Jitters felt too much like foreign substances pulsing through his bloodstream, urging a buried need to take something, just to take the edge off. His skin prickled, nerves craving.

Baz focused on his breathing, taking in the surroundings. A distant memory gave him direction, the recollection of Gwen and Cheng arguing the day after the party. It hadn't been that long ago. Logically, Baz recognized that fact, but the day seemed to stretch for eons. When had he really woken up? Three days earlier? How could so much be crammed into a few hours? It didn't make sense. It especially didn't make sense when Baz could so clearly remember cowering under his comforter for days at a time, miserable and flu-ish, letting chemicals dissipate out of his system. In those weeks of withdrawal, it was hard to do anything. How could he accomplish absolutely nothing in those days, but succeed in breaking into a house, getting kidnapped, escaping, and going on a limousine joyride over the course of eight hours? How could he experience those opposite ends of the spectrum?

The more he thought about it, the more surreal it became. Better not to think about it at all. Better to focus on what the hell he was going to do next.

What Baz knew was limited.
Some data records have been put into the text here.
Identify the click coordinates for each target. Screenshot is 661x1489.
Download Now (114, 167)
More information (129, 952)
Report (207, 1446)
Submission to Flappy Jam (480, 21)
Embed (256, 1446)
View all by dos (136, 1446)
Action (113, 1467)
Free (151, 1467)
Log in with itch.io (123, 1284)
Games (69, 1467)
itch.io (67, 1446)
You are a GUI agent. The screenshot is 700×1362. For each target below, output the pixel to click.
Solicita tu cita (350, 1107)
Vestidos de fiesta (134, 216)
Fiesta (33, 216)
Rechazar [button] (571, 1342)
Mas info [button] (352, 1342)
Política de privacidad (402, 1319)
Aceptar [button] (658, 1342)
He could only guess the direction of Rei's office. He guessed that it had already been searched for 'evidence' shortly after she vanished. He knew that Rei asked him to meet her there.

There had to be a reason she wanted to meet there. Was it a thing? Did she need to talk to someone? Was there something to be taken care of? This time, no one handed him a print-out of what to look out for.

There was some kind of business Rei had. That was something. Baz also had a head start. That was something, too. He was not without advantages. The obstacles just also happened to be sizable ones.

He floated through time.

The exhibits in the right wing focused on the kinds of things Baz had studied in school: the classics of the Renaissance, the tapestry and relics echoing the same themes that existed in Da Vinci's work. Replicas of his designs occupied the space, flying machines suspended from the ceiling. In some cases, they weren't replicas at all, just ideas manufactured into realities. Failed realities, in a lot of cases, but that was because the exhibit didn't strive to prove Da Vinci perfect. There were so many failures, imperfections, an inability to reconcile design with physics, but the amazing thing was that he had thought it at all, possible or impossible.